Sea War, Mediterranean
The Royal Navy’s Force K, operating from Malta, runs into a minefield off Tripoli. The cruiser Neptune and destroyer Kandahar are both sunk, while the remaining two cruisers are damaged. An Italian ‘human torpedo’ attack upon the British Mediterranean Fleet in Alexandria, Egypt, sinks the battleships Queen Elizabeth and Valiant. However, both vessels sink upright in shallow waters and are eventually repaired. Nevertheless, these losses severely reduce British naval power in the Mediterranean.
The ‘human torpedo,’ a midget submarine driven by two operators, is designed to enter defended harbors and clamp its warhead onto a ship’s hull. The British soon develop their own version called ‘Chariot.’
Adolf Hitler appoints himself as commander-in-chief of the army following Field Marshal Walter von Brauchitsch’s resignation on the 7th. Brauchitsch resigned following a heart attack brought on by the strain of Soviet counterattacks. He was already under pressure to resign. His authority had been increasingly undermined by Hitler dominating strategic planning.
Hitler successfully keeps the Eastern Front armies in defensive positions during the winter. He develops an increasing skepticism toward the competence of his army commanders. Parallel to this is the expansion of the Waffen SS, seen by Hitler as being politically-reliable troops.
Politics, United States
An amendment to the Selective Service Act requires all men aged 18-64 to register, and for men aged 20-44 to be liable for conscription.
Politics, United States
Admiral Ernest King becomes chief of naval operations.

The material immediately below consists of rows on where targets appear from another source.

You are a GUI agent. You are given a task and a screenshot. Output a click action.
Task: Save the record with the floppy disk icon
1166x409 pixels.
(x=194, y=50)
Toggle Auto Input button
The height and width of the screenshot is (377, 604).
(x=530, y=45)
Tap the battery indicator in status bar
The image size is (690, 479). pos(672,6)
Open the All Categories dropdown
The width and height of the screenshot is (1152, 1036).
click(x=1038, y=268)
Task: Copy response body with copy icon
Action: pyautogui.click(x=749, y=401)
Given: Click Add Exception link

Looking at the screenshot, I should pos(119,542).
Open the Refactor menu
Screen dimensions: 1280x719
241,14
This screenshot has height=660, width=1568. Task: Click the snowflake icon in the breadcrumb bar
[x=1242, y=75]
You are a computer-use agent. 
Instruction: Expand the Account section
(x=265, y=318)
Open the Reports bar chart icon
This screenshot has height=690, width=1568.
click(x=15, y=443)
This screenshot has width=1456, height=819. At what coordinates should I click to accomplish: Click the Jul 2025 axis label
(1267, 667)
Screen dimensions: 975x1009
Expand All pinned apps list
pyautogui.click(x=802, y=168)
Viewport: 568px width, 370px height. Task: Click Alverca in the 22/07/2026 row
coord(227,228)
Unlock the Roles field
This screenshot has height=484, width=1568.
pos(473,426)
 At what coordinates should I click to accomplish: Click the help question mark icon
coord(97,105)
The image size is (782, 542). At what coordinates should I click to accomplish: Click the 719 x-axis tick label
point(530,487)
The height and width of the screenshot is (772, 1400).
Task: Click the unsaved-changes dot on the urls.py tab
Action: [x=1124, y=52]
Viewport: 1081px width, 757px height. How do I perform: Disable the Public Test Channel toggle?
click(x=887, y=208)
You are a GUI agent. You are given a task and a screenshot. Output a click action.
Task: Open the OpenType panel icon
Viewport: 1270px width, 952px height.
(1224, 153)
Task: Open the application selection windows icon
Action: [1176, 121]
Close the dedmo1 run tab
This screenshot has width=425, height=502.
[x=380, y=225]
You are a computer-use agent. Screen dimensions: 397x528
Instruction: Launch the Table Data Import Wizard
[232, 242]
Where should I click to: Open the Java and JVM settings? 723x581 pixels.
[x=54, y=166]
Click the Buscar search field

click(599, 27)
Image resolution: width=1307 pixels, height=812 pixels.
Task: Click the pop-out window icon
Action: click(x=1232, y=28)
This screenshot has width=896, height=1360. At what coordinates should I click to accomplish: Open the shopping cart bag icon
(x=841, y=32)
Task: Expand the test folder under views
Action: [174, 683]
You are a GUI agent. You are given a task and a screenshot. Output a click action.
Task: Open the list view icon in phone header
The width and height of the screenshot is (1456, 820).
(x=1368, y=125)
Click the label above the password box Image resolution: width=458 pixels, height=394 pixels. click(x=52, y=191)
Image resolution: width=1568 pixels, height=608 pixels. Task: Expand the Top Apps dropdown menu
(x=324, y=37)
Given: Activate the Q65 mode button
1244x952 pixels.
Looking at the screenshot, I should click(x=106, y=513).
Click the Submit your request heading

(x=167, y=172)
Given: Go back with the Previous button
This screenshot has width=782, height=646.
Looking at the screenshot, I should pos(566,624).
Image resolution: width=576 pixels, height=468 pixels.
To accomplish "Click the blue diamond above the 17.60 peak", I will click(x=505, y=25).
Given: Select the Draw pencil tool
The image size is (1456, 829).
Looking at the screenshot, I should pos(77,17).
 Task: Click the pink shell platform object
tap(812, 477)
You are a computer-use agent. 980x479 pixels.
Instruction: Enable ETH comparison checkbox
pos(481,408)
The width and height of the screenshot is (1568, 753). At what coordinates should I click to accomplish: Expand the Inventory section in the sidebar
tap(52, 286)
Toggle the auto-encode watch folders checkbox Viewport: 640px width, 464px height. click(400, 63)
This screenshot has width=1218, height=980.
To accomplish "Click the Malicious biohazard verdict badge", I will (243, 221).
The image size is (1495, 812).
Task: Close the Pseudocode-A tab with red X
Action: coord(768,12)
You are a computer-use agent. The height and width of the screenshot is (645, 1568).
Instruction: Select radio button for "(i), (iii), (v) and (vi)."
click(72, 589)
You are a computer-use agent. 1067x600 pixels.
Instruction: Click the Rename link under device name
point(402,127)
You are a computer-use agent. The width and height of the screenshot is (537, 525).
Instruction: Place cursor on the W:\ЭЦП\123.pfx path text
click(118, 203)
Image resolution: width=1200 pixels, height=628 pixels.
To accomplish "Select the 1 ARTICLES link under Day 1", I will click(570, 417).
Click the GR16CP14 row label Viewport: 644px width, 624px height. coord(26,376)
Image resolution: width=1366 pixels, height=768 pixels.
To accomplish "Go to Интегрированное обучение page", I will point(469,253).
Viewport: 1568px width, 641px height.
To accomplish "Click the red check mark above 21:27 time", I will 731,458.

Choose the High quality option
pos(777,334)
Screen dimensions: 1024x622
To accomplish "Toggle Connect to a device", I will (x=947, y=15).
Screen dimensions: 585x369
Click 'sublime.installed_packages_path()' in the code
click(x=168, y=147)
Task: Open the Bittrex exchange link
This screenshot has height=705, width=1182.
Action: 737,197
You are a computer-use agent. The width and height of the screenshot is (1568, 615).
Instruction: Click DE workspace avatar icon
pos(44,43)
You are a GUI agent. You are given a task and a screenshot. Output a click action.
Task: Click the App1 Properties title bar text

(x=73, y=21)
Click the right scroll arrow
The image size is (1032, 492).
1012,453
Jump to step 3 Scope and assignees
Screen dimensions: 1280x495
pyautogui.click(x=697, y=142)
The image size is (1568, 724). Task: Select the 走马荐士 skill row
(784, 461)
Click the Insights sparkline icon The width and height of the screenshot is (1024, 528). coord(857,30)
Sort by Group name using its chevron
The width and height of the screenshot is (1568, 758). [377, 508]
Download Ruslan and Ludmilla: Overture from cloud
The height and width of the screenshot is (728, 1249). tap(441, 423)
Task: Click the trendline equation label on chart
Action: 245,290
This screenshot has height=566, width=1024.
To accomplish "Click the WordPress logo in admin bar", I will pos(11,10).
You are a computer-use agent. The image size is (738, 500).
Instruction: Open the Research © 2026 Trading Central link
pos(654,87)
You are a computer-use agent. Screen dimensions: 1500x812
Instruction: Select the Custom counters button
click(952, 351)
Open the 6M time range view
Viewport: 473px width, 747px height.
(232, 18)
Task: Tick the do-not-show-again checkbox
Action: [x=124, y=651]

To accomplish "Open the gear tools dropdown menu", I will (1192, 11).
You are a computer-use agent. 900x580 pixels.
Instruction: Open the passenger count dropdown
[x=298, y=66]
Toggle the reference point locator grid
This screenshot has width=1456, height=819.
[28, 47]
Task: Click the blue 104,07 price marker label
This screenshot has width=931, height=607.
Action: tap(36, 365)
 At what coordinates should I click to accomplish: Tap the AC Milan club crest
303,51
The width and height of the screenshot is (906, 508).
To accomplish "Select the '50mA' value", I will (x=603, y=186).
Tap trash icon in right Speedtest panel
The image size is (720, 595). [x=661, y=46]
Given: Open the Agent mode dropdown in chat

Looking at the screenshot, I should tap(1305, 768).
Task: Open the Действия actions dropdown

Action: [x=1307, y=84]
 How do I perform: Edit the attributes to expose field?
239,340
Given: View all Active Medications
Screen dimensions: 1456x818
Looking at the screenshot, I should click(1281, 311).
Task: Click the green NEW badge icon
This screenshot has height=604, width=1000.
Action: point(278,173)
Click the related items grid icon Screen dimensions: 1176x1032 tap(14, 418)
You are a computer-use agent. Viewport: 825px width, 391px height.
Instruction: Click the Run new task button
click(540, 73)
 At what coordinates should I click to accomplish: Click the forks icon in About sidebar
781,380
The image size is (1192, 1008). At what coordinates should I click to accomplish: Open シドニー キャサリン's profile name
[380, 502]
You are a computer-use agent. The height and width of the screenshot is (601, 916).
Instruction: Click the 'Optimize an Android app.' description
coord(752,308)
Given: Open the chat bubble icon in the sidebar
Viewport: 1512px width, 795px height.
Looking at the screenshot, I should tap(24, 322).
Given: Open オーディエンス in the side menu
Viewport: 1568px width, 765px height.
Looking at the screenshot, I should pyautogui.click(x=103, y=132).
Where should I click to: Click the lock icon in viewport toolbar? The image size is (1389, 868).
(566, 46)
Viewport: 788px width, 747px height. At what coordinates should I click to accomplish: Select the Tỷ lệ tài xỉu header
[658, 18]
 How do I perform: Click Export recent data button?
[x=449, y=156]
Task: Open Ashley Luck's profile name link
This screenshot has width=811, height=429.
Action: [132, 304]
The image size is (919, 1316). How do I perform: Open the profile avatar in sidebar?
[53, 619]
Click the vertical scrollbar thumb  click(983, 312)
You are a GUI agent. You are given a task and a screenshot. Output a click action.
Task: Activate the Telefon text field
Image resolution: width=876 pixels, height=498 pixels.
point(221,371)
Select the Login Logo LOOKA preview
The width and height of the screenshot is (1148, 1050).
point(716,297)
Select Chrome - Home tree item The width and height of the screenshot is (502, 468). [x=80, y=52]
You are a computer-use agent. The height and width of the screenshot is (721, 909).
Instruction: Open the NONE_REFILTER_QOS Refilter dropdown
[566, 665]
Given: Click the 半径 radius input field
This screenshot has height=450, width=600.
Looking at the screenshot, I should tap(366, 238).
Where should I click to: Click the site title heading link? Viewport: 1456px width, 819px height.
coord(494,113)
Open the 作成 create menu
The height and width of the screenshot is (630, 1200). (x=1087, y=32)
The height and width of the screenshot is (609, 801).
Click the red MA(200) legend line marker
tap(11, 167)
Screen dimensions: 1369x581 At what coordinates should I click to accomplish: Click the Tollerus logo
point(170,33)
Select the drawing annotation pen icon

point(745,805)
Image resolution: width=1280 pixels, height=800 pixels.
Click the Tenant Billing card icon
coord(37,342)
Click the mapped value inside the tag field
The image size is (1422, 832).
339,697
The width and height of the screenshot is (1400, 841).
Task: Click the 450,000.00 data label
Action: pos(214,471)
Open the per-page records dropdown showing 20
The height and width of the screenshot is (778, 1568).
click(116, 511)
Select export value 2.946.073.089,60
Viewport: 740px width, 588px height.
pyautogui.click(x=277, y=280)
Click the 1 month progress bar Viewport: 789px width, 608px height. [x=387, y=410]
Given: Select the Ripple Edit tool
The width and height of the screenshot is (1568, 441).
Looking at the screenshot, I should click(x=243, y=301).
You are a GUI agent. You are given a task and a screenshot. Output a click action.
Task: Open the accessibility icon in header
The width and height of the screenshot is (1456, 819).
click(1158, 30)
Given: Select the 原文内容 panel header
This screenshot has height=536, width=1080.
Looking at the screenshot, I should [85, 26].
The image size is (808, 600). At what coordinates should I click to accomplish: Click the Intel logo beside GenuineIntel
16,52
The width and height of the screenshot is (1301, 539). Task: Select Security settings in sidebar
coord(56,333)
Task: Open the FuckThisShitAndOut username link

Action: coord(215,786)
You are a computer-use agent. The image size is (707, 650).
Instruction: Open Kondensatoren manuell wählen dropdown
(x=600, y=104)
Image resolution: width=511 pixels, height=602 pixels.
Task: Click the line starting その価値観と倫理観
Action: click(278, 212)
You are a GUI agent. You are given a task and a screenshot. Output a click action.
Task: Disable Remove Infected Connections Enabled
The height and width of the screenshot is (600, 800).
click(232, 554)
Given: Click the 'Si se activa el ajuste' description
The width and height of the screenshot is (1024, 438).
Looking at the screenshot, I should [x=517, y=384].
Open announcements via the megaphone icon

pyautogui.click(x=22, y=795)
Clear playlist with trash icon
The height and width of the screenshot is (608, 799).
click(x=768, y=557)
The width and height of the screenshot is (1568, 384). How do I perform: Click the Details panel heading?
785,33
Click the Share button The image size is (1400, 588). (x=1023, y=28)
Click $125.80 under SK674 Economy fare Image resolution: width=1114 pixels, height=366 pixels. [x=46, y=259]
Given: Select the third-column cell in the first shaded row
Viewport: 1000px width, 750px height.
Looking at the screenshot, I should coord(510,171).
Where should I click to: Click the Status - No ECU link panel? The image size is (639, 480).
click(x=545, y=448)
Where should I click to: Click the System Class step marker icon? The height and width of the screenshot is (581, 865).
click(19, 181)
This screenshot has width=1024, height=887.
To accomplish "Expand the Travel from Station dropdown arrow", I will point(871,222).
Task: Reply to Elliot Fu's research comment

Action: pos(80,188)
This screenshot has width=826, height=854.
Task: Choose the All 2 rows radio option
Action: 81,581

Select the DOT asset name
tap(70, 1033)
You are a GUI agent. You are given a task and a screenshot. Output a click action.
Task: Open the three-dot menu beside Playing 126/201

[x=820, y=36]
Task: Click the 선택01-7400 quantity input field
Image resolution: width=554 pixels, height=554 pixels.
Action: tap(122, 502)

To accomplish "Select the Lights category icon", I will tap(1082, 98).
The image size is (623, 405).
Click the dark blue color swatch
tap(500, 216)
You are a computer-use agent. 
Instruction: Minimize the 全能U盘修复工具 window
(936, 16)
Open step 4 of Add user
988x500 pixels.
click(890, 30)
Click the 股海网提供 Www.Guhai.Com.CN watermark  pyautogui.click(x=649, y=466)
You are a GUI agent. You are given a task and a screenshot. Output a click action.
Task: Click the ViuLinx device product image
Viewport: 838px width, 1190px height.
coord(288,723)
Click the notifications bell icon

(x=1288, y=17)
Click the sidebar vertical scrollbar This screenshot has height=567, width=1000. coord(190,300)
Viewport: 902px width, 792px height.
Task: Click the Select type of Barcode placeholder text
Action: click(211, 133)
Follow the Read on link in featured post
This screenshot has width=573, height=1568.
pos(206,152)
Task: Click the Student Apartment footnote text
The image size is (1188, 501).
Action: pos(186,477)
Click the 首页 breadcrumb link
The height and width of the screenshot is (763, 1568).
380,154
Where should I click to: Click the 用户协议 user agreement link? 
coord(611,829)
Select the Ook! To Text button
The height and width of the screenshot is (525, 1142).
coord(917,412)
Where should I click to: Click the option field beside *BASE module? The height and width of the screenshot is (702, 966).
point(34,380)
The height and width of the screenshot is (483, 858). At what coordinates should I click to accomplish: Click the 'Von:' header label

Japanese forces invade Mindanao, the most southerly island, and Jolo. The islands offer Japan the chance to gain naval and air bases. The main invasion of Luzon commences on the 22nd. General Douglas MacArthur decides not to defend Manila, the capital, but declares it an open city in order to withdraw his forces westward to the Bataan Peninsula.
US President Franklin D. Roosevelt and British Prime Minister Winston Churchill meet at the Arcadia Conference, Washington. Talks between the respective political and military delegations reaffirm the ‘Germany First’ strategic priority and establish the Combined Chiefs-of-Staff to direct Allied military action. They also agree to build up US forces in Britain in preparation for future military action against Nazi Germany and in order to continue the aerial bombing of Nazi-occupied Europe.
Sea War, North Sea
Britain launches Operation Archery, a commando attack against Lofoten Island, off Norway. The first force of 260 troops succeeds in destroying a fish-oil plant. On December 27, a second landing by a further 600 troops successfully attacks fish-oil plants and radio facilities. The raids reinforce Hitler’s fears that Britain is planning to invade the whole of Norway.
General Sir Henry Pownall replaces Air Marshal Sir Robert Brooke- Popham as Commander-in-Chief Far East.